3) QB play will drive the season
This is an obvious take that pertains to all 32 NFL clubs, but it should be reinforced to Jets fans that for all the improvements to the roster, the one that matters exponentially more than any other is how much more production New York can get from their returning quarterbacks.
The Jets desperately need Zach Wilson, who will likely miss opening day following arthroscopic knee surgery, to take a significant leap over his horrendous rookie season. It wasn’t just the percentage of turnover-worthy plays, a stat where Wilson sat atop the league for the first 13 weeks of last season, per ProFootballFocus.com, before turning into a game manager in the season’s final quarter. Even during that stretch, though, he was the league’s least efficient QB in terms of expected points added per play and completion percentage over expected, according to rbsdm.com.
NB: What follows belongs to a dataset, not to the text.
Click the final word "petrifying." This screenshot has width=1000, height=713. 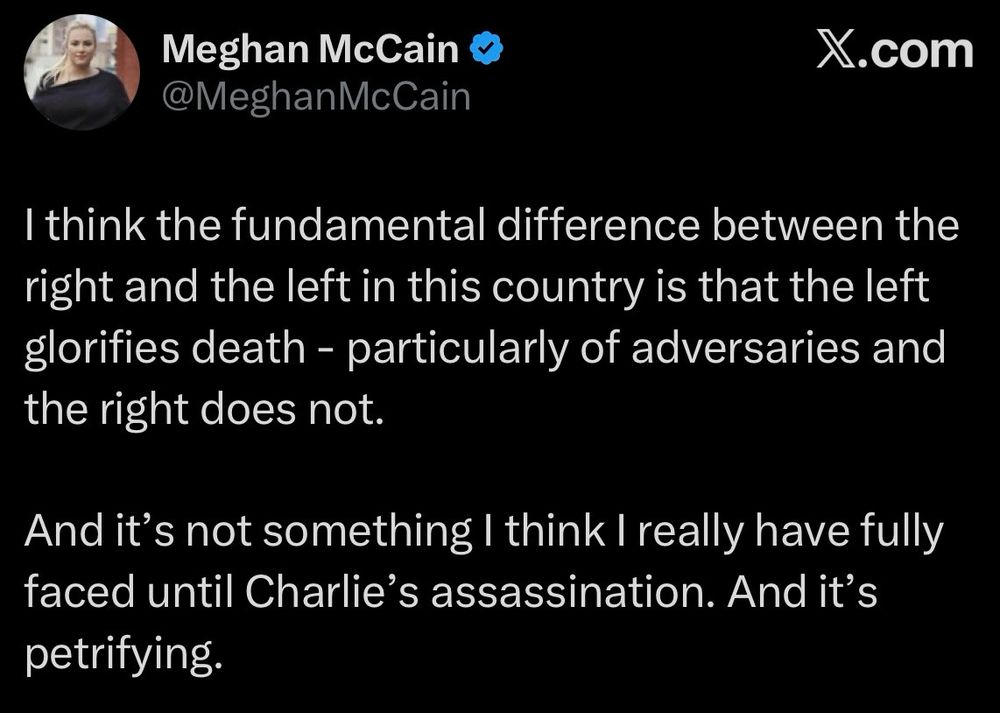124,654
Joe Flacco, the presumed Week 1 starter against his former club where he once won a Super Bowl, needed Sunday to shake off some rust. Again, you can take those three possessions, including the god-awful pick-six, and flush them down the toilet, but the point is that no matter how many running backs (Breece Hall) Douglas trades up to draft or Pro Bowl guards (Laken Tomlinson) he signs, if his QB doesn’t process what he sees and isn’t accurate, it’s not going to matter much.
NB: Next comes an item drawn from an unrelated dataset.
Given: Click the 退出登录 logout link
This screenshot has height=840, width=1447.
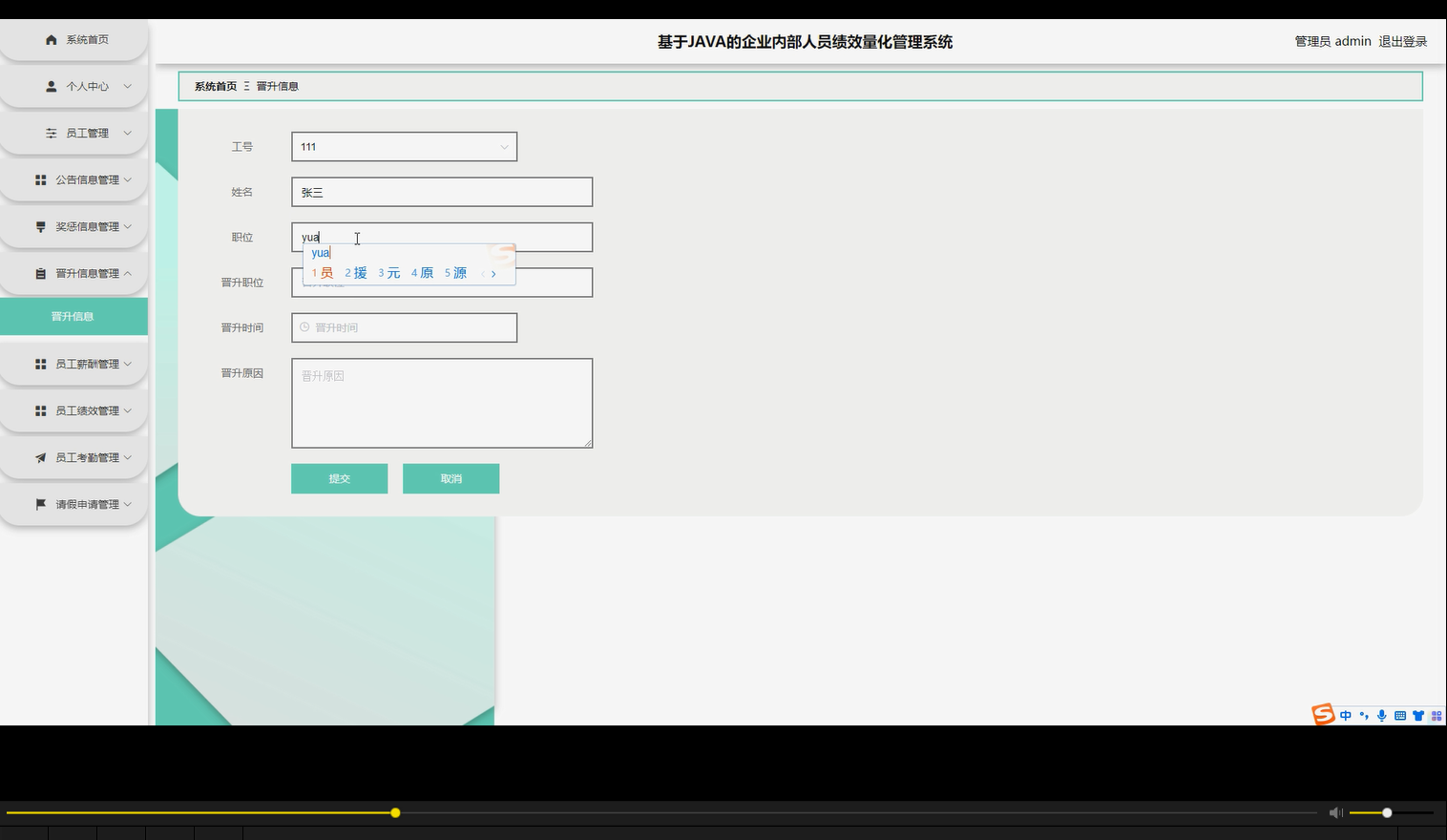Looking at the screenshot, I should pos(1403,41).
Fortunately, the Bart Simpson rule above also allows me to ignore the results from Wilson’s sole preseason outing, where in two series he gift-wrapped an interception to an Eagle and then ignorantly hurt himself in a meaningless attempt to gain more yards on a scramble instead of sliding or heading out of bounds. If Streveler’s near-perfect preseason can be erased from all relevant files, Wilson’s foibles deserve the same treatment.